» **Dataset excerpts**
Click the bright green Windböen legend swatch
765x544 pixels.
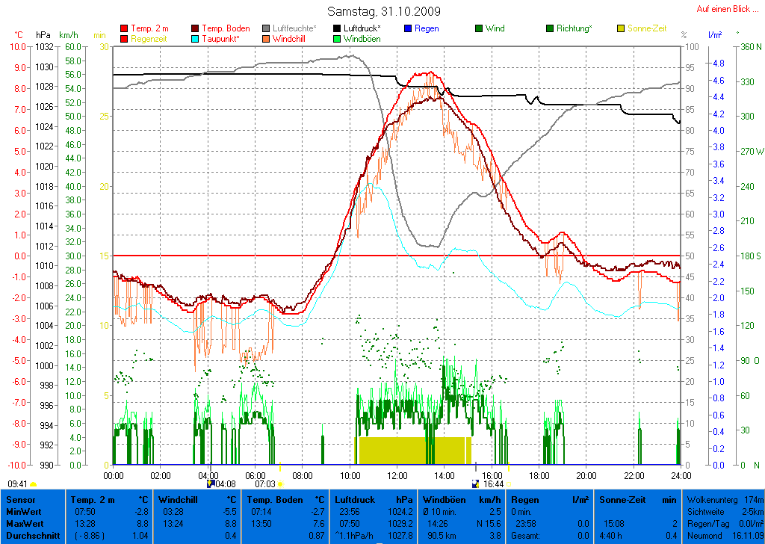pyautogui.click(x=337, y=38)
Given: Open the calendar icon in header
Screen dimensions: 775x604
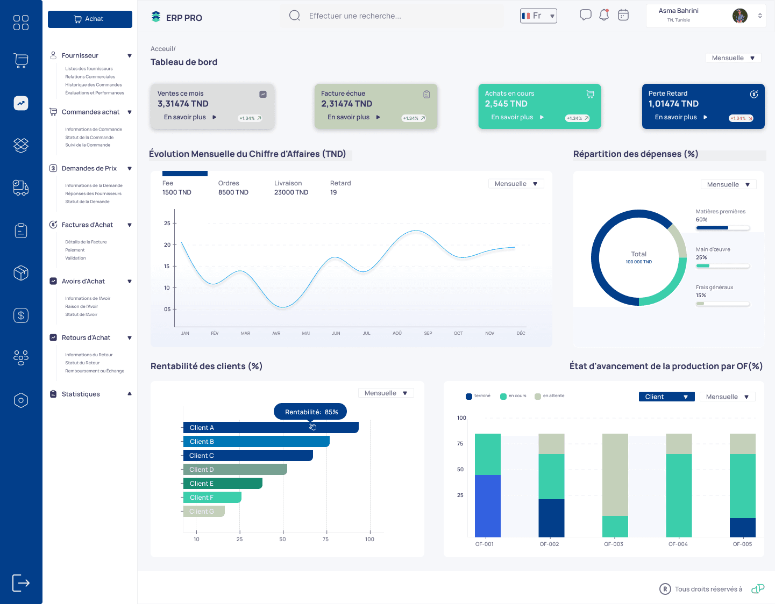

» **Exercise objective**
Make an exact copy of the data above, pictures excluded.

» **Solution to the problem**
Click the bright green Windböen legend swatch
765x544 pixels.
pyautogui.click(x=337, y=38)
Given: Open the calendar icon in header
Screen dimensions: 775x604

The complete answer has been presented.